Предоставленный текст:

Выстрел в упор
Эти выстрелы прозвучали синхронно в один и тот же день - 30 августа 1918 года. В лифте был убит председатель Петроградской Чрезвычайки Моисей Урицкий, а на заводе Михельсона тяжело ранен Ленин. Удивительно одинаково давали показания поэт Леонид Каннегисер и Фанни Каплан. Они сразу же признались в совершении злодеяний и утверждали, что действовали в одиночку. И мотив этих злодеяний был один – месть. Якобы Каннегисер мстил за то, что Урицкий расстрелял его друга, а Фанни Каплан отплатила таким образом вождю пролетариата за разгон Учредительного Собрания. Короче, складывается впечатление, что сценарии двух покушений, написаны одним и тем же человеком. И самое поразительное, что авторы многочисленных статей и книг о событиях 95-летней давности прошли, как и следователи, мимо, казалось бы, очевидных фактов. В частности, выясняется, что убийство Урицкого было, похоже, спланировано в Нижнем Новгороде. И не кем-нибудь, а самими чекистами.
Неисправимый романтик
Леонид Каннегисер родился в марте 1896 в зажиточной еврейской семье. Его отец, Иоаким Самуилович, был директором одного из заводов в Николаеве, а после переезда в Петербург – ведущим инженером в области судостроения и металлообработки. Мать, Роза Львовна, работала в клинике. Брат Сергей после Февральской революции покончил жизнь самоубийством. В дальнейшем озвучивалась версия, что он являлся тайным агентом охранки и опасался, что это станет известно. Но каких только обвинений не выдвигалось в адрес убийцы Урицкого, дабы его опорочить! Утверждалось, в частности, что Леонид Каннегисер был гомосексуалистом. Но это, скорее всего, не так, хотя в те годы однополая любовь получила довольно широкое распространение в богемных кругах. Теоретик эго-футуризма и поэт Иван Игнатьев (Казанский) даже выпустил в 1913 году книгу стихов «Эшафот», где упомянул всех своих многочисленных любовников. Он перерезал себе бритвой горло на следующий день после свадьбы. К поклонникам однополой любви причисляли поэтов Михаила Кузмина, Вячеслава Иванова, Василиска Гнедова, Стефана Петрова, публиковавшегося под заковыристым псевдонимом Грааль Апрельский, художника Константина Сомова. А такой мэтр, как Валерий Брюсов, вообще воспевал содомию.
«И с этих пор, едва темнело
И жизнь немела в сне ночном,
В опочивальне к телу тело —
Сближали мы, таясь, втроём», - писал он в одном из своих стихотворений.
В отличие от экзальтированных прожигателей жизни Леонид Каннегисер любил женщин, и они его тоже обожали. Чего стоит, к примеру, история взаимоотношений с поэтессой Палладой Богдановой-Бельской! Эта хозяйка литературного салона меняла мужчин, как перчатки. В своем дневнике она писала, что число её поклонников достигало трех сотен. Ей было тридцать лет, Каннегисеру – 19. И тем не менее между ними возникло большое чувство. Они часто встречались, ежедневно перепысывались. «Милому Ломаке (так Паллада звала Леонида, - С.С.):
Картавый голос, полный лени,
Остроты, шутки и детский смех,
Отменно злой — в упорном мщеньи,
Спортсмен всех чувственных утех...

Указания:
a) Выведите дословно фрагмент текста о Каннегисере, начиная с «В отличие от» и заканчивая «всех чувственных утех...».
b) Продолжите текст о Каннегисере, начав сразу после его последней строки.
Листинг для работы не нужен.

Исходные данные:
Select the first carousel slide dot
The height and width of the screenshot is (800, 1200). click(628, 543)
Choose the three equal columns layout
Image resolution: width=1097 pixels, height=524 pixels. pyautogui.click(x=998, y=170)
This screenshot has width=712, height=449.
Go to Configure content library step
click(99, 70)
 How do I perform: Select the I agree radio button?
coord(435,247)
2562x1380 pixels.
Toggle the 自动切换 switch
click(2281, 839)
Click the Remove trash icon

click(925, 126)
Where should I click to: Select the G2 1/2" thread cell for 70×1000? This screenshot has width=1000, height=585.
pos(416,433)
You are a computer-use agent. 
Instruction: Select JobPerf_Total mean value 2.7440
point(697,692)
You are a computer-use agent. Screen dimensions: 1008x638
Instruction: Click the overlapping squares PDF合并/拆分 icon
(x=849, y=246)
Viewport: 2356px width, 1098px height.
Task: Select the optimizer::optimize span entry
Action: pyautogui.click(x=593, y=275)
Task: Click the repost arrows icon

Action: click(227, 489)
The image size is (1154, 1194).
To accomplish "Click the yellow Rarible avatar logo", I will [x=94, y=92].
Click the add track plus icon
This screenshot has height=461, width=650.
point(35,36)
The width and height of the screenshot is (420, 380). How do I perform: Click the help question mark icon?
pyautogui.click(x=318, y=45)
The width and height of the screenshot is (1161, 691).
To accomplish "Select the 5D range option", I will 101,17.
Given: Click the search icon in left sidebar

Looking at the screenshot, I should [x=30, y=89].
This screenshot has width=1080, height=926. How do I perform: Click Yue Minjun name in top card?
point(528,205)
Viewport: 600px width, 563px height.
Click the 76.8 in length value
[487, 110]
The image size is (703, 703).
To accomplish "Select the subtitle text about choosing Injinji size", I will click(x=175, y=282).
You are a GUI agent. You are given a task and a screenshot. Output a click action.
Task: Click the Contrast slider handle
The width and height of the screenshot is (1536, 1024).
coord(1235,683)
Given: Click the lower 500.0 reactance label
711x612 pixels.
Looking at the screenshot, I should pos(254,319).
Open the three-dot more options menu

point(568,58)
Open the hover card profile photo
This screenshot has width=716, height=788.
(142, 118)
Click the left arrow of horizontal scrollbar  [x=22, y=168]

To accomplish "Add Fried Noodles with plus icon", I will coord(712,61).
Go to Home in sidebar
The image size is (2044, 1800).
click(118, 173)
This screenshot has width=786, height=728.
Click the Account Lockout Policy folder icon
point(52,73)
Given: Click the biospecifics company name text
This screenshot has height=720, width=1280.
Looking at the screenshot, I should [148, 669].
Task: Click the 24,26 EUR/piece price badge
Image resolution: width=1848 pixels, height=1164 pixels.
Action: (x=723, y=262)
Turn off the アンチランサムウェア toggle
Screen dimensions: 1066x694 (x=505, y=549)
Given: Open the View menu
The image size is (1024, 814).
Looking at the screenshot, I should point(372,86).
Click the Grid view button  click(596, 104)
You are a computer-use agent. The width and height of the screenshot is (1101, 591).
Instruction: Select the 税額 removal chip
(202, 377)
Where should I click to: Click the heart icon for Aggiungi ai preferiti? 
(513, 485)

Ответы:
a)
В отличие от экзальтированных прожигателей жизни Леонид Каннегисер любил женщин, и они его тоже обожали. Чего стоит, к примеру, история взаимоотношений с поэтессой Палладой Богдановой-Бельской! Эта хозяйка литературного салона меняла мужчин, как перчатки. В своем дневнике она писала, что число её поклонников достигало трех сотен. Ей было тридцать лет, Каннегисеру – 19. И тем не менее между ними возникло большое чувство. Они часто встречались, ежедневно перепысывались. «Милому Ломаке (так Паллада звала Леонида, - С.С.):
Картавый голос, полный лени,
Остроты, шутки и детский смех,
Отменно злой — в упорном мщеньи,
Спортсмен всех чувственных утех...

b)
Привычный маникюр изящных рук
И шелк носков — всё, всё ласкает глаз...
Моя любовь одна с волшебством мук,
И с вами пуст — любви иконостас».
Каннегисер был неисправимым романтиком. Октябрьский переворот встретил в форме юнкера Михайловского артиллерийского училища. В ночь с 25 на 26 октября 1917 года пошел защищать Временное правительство, но в последний момент среди юнкеров возникли серьезные разногласия, и они вернулись в свои казармы. Этим и воспользовались большевики.
Каннегисер и Есенин
Леонид Каннегисер начал публиковать свои стихи, когда ему было 16 лет, в 1913 году. Он был знаком с Мариной Цветаевой, Константином Бальмонтом, Михаилом Кузминым, Рюриком Ивневым и другими литераторами. А в марте 1915 года познакомился и подружился с Сергеем Есениным. Если бы Каннегисер действительно был гомосексуалистом, такая дружба была бы совершенно невозможна. Сексуальная ориентация Сергея Есенина не вызывает никаких сомнений. И геев он терпеть не мог.
Летом того же года Есенин пригласил Каннегисера к себе в Константиново. Такой чести удостаивались только самые преданные друзья. Каннегисер после возвращения в Петроград писал Есенину: «Всё лето мне было очень хорошо, но нигде так, как в Константинове... А как у вас? Что твоя милая матушка? Очень ей от меня кланяйся. А сестрёнки? Я к ним очень привязался и полюбил их за те дни, что провёл у вас».
«Лёня. Есенин. Неразрывные, неразливные друзья, - вспоминала Марина Цветаева. - В их лице, в столь разительно-разных лицах их сошлись, слились две расы, два класса, два мира... Есенин в Петербурге от Лёни не выходил». Одно из своих стихотворений Каннегисер в 1916 году посвятил Есенину. В нём есть такие строки: «С светлым другом, с милым братом Волгу в лодке переплыть». В свою очередь, Сергей Есенин отвечал тем же:
«У голубого водопоя
На шишкоперой лебеде
Мы поклялись, что будем двое
И не расстанемся нигде».
В момент убийства Урицкого и массовых арестов знакомых Каннегисера (всего было заключено под стражу 467 человек, в том числе 80-летняя бабушка Леонида, Розалия Эдуардовна) Есенина в Петрограде не было. Это его и спасло. Но чекисты за ним следили неусыпно. Их в окружении поэта было много. И тайных, и явных.
Убийство Урицкого
Об этом написано много. Если коротко, то всё выглядело так. Утром 30 августа Каннегисер взял напрокат велосипед и приехал на нём к дворцу Росси, где в это время обычно бывал Урицкий. Поэт ждал его примерно двадцать минут, а когда тот входил в лифт, выстрелил ему в голову. Благополучно скрыться Каннегисеру не удалось. За ним была организована погоня и, в конце концов, убийцу задержали.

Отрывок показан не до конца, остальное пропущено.